━━━━━ Information given

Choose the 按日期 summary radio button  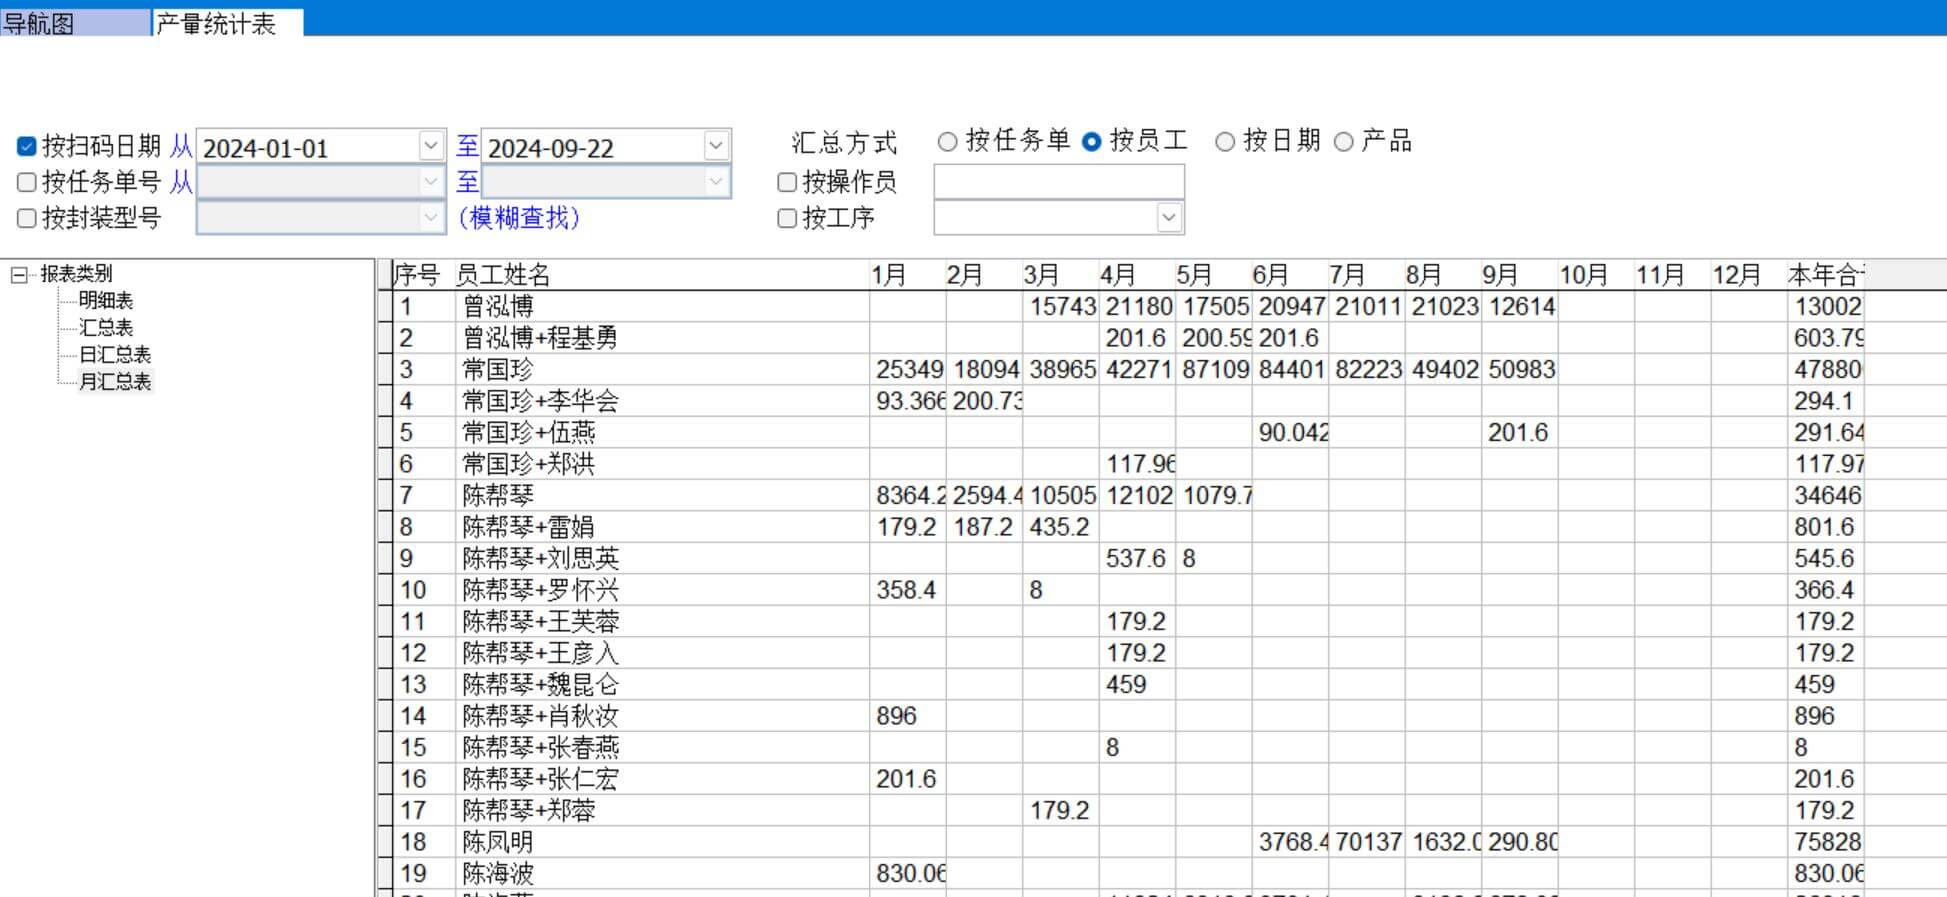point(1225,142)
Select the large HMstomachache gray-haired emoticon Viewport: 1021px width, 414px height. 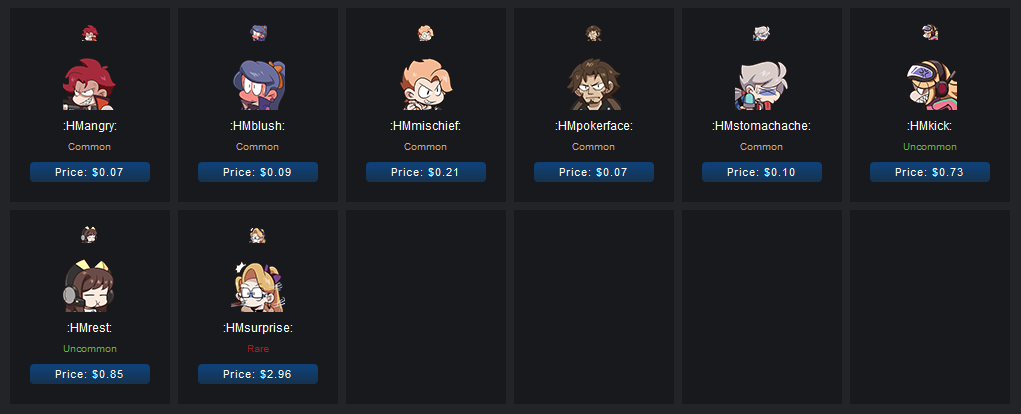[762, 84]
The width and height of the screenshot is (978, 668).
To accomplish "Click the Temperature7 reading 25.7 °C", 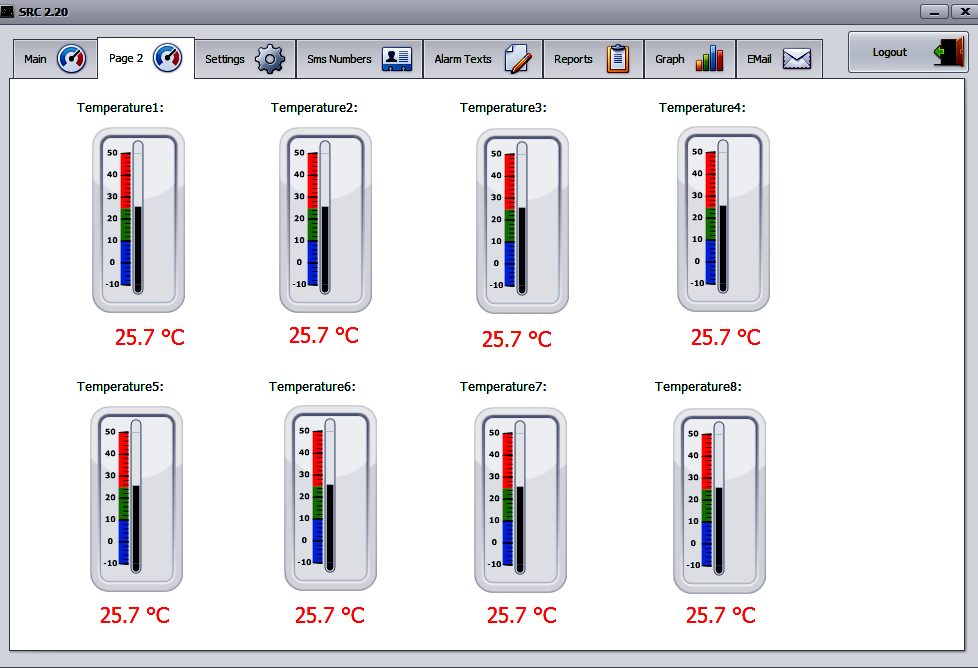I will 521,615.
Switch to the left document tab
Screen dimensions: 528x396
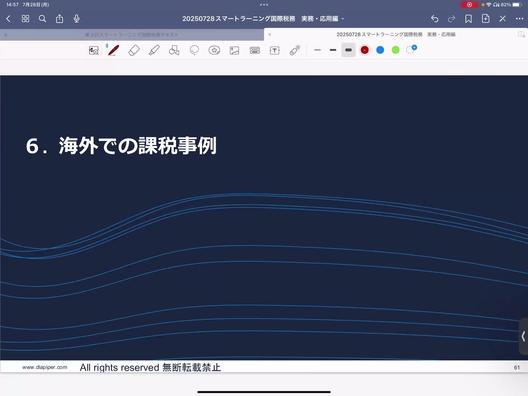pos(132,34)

━━━━━━━━━━

**Problem to work on:** All lines from the one holding "Switch to the left document tab" through the last line of the entries, and nothing else, are to be output exactly; leave out the pictures.

**Response box:**
Switch to the left document tab
Screen dimensions: 528x396
pos(132,34)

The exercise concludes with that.